Recensione su Mymovies.it

Umorismo sadico per Banderas e Almodovar

Il titolo dell’ottavo film di Pedro Almodóvar potrebbe, a primo impatto, far alludere lo spettatore privo di cognizioni di causa alla pratica del sadomasochismo, e le cause di ciò non sarebbero neanche così irragionevoli, dal momento che, soprattutto nelle sue prime fatiche registiche, il buon Pedrito ci ha più volte mostrato cosa – e fin dove – la natura umana (etero od omosessuale che sia) sia disposta a spingersi al fine di appagare i propri desideri di natura carnale.
Ma, purtroppo o per fortuna, non è questo il caso, visto che il tema predominante in “Légami!” è l’amore, trasposto in celluloide con tutte le stravaganze e le contraddizioni che si possono riscontrare in tutta la filmografia del cineasta iberico.

Ci troviamo dinnanzi ad una pellicola della quale è assai difficile decifrare il genere di appartenenza, poiché classificarla come semplice commedia romantica non è solo sbagliato ma anche pretestuoso ed estremamente semplicistico, e ancor più difficile risulta trasformare in parole tutte le sensazioni che affollano la nostra mente al termine della visione.
Possiamo concepire “Légami!” come una sorta di parabola onirica sull’impossibilità di accettare la triste realtà in cui ci si trova costretti a vivere, una realtà dove le persone iniziano ad assumere lo stesso significato degli oggetti e delle cose materiali, al punto che noi stessi, come fa d’altronde il personaggio di Ricky, non vediamo altra possibilità se non quella di appropriarci con tutte quelle che sono le nostre forze delle cose (intese, in questo specifico caso, anche come persone) di cui sentiamo l’inappagabile mancanza e bisogno.
Uno degli intenti del film è, molto probabilmente, quello di cercare di far comprendere agli spettatori che, in un modo o nell’altro, siamo tutti vittime delle nostre dipendenze, che possono essere molto comunemente la dipendenza dalla droga (quindi da cose materiali) avvertita da Marina, che ricordiamo essere una ex tossica, e la dipendenza dalla stessa che pare essere l’unica ragione di vita per quanto riguarda Ricky, che, come avremo modo di scoprire, avrà risvolti quantomeno inaspettati.

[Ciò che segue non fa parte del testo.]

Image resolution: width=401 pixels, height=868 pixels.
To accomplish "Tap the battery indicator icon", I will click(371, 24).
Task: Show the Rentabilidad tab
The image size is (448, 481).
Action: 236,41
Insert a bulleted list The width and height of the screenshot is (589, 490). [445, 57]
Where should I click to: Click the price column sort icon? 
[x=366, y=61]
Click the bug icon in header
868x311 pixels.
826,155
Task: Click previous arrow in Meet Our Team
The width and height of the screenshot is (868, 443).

Almodóvar non ci parla però soltanto di amore ed attrazione fisica tra l’uno e l’altro sesso, ma dedica inoltre particolare attenzione all’amore dell’essere umano verso l’arte, in questo caso l’arte cinematografica, e lo fa non solo in maniera plateale e conforme alla narrazione attraverso il personaggio del regista Máximo Espejo, ossessionato anch’esso dalla bellezza di Marina, ma ne compie altresì un interessante sviluppo attraverso il linguaggio prettamente cinematografico, facendo della macchina da presa l’oggetto indispensabile per appagare il proprio voyeurismo. Analogamente ad uno pionieri della New Hollywood quale Brian De Palma, anche Pedrito considera il porno come un valido espediente per dare sfogo alle proprie pulsioni voyerstiche, riuscendo tuttavia a mantenerne il distacco quando si trova a girare un’intensa scena di sesso tra Ricky e Marina che verrà sicuramente ricordata come una delle più significative e curiose della cinematografia anni ’90.
L’efficacia dimostrata dal punto di vista stilistico e tecnico, con un’ottima colonna sonora firmata dal nostro Ennio Morricone, è consolidata inoltre da ottime interpretazioni da parte di tutti gli interpreti, con una doverosa nota di merito ai due protagonisti: Antonio Banderas e Victoria Abril, artefici di due performance tanto bizzarre da sembrare quasi fumettistiche ma indubbiamente emozionanti. Da sottolineare il fatto che, Banderas, sino ad allora uno degli attori feticcio di Almodóvar, al termine delle riprese ha definitivamente abbandonato (a livello professionale) la natia Spagna andando alla ricerca del Sogno Americano, divenendo in tutto e per tutto un divo di Hollywood.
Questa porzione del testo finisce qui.